- Task details
Could you write out the lines below exactly, beginning with the first and finishing with the one that contains "Given: Open presentation mode icon"?

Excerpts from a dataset
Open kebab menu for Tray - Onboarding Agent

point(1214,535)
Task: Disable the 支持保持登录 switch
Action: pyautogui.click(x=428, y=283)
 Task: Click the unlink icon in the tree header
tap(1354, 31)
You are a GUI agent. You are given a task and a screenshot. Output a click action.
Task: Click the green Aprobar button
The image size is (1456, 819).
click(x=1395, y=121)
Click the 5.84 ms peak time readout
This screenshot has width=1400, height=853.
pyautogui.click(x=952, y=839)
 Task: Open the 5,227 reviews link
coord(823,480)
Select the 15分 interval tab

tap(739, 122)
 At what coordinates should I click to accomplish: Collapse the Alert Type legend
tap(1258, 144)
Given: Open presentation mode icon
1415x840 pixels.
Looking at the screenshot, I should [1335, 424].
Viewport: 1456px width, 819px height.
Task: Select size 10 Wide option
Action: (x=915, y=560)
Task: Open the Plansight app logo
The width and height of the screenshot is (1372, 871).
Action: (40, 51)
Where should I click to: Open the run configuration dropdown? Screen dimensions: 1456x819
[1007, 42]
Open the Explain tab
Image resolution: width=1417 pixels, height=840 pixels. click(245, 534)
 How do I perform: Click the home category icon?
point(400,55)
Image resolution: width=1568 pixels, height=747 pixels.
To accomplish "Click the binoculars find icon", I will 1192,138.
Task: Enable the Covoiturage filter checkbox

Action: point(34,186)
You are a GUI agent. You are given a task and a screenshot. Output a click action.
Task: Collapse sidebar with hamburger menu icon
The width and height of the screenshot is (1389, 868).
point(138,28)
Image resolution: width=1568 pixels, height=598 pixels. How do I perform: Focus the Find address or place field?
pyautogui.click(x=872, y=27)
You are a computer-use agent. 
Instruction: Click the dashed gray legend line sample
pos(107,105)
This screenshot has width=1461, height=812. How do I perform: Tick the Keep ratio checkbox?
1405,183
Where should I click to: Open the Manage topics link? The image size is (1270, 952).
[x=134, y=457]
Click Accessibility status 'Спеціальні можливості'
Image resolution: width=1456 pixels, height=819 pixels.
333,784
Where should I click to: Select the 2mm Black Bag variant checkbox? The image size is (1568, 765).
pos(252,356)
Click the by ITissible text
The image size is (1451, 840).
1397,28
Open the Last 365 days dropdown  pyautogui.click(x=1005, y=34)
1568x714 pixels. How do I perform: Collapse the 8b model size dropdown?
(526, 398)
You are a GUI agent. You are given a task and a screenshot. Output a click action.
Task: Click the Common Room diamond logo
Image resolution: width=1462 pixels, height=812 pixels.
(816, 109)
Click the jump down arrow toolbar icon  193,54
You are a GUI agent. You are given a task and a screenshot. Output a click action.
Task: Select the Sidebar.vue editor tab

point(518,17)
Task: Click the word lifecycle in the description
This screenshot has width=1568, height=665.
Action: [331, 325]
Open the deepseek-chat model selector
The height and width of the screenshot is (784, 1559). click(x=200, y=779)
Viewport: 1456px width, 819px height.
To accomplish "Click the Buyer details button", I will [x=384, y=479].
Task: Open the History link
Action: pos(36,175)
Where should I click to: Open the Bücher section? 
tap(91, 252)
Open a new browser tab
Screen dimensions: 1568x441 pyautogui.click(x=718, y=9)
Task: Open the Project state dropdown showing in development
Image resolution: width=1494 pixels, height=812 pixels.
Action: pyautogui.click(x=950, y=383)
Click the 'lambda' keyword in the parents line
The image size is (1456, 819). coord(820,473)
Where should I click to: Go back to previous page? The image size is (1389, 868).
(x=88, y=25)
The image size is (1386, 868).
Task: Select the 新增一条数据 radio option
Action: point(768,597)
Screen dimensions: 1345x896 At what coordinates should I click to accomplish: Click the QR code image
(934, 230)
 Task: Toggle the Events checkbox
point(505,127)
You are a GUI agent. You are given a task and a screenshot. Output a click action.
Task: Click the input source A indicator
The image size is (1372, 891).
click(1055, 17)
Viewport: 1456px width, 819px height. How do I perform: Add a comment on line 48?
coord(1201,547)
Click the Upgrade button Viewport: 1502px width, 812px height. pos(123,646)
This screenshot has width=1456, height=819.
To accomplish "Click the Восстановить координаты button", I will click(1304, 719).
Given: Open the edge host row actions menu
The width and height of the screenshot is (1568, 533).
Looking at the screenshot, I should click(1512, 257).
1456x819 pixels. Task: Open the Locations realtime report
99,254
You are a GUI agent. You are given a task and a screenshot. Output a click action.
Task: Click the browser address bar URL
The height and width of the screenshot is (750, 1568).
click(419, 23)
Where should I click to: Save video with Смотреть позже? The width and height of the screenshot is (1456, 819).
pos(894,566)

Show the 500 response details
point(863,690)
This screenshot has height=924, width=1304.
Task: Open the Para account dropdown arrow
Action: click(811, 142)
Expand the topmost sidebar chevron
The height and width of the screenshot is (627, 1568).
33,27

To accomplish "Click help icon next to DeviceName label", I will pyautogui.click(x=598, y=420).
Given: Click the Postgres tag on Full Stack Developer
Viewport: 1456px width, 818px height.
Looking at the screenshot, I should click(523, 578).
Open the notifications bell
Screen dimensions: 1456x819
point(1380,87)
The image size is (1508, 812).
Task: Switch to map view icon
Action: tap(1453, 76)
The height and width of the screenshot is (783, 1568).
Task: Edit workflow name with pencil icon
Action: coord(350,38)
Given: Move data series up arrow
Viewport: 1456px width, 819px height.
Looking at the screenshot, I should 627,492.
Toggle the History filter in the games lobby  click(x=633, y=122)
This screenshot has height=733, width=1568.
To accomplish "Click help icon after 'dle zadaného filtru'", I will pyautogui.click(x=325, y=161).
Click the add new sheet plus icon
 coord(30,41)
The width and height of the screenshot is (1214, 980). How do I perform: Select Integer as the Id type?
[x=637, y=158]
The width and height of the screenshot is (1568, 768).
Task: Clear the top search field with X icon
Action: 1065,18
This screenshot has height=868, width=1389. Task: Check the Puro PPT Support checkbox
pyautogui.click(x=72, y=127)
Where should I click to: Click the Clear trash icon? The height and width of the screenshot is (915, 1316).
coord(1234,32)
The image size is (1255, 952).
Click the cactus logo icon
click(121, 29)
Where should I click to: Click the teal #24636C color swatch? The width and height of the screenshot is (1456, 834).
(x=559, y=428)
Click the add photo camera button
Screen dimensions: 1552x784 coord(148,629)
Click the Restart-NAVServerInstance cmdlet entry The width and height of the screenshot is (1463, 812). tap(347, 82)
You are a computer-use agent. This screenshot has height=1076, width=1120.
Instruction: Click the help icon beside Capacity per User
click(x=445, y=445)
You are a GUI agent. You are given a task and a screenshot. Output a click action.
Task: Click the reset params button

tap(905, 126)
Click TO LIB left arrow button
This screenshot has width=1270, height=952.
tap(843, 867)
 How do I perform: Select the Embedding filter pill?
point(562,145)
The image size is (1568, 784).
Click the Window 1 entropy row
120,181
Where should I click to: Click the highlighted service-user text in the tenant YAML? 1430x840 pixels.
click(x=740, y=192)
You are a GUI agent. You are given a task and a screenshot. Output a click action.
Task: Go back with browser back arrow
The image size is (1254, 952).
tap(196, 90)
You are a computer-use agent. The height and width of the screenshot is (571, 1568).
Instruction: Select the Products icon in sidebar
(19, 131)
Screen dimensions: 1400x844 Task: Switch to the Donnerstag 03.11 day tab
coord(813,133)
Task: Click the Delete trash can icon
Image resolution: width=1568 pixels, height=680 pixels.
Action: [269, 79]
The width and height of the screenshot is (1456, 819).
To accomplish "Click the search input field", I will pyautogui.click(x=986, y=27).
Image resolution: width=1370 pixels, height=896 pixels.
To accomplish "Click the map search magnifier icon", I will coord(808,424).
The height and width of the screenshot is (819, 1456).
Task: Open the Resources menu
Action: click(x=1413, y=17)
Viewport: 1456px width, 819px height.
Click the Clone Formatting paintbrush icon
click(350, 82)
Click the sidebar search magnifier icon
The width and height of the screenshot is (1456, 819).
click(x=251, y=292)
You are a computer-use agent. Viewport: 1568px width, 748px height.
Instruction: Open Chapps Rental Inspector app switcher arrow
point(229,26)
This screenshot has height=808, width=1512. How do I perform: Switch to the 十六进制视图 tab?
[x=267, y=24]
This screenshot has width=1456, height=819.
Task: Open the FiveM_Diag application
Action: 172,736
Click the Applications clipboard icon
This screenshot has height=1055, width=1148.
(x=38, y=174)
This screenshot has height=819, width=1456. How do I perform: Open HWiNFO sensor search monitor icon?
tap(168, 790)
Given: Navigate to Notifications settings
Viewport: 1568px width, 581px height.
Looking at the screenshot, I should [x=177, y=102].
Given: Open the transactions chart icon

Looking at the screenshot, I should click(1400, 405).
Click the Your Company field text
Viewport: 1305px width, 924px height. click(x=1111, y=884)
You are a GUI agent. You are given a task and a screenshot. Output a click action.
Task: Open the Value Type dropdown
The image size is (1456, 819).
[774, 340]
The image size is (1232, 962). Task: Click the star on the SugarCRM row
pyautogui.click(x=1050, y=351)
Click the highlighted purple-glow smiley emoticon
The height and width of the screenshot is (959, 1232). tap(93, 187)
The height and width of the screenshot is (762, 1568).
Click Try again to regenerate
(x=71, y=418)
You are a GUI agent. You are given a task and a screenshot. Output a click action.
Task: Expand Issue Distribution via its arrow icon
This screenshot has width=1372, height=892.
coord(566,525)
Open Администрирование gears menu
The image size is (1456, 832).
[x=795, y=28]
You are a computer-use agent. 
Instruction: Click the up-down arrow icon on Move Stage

- Answer box
Open kebab menu for Tray - Onboarding Agent

point(1214,535)
Task: Disable the 支持保持登录 switch
Action: pyautogui.click(x=428, y=283)
 Task: Click the unlink icon in the tree header
tap(1354, 31)
You are a GUI agent. You are given a task and a screenshot. Output a click action.
Task: Click the green Aprobar button
The image size is (1456, 819).
click(x=1395, y=121)
Click the 5.84 ms peak time readout
This screenshot has width=1400, height=853.
pyautogui.click(x=952, y=839)
 Task: Open the 5,227 reviews link
coord(823,480)
Select the 15分 interval tab

tap(739, 122)
 At what coordinates should I click to accomplish: Collapse the Alert Type legend
tap(1258, 144)
Given: Open presentation mode icon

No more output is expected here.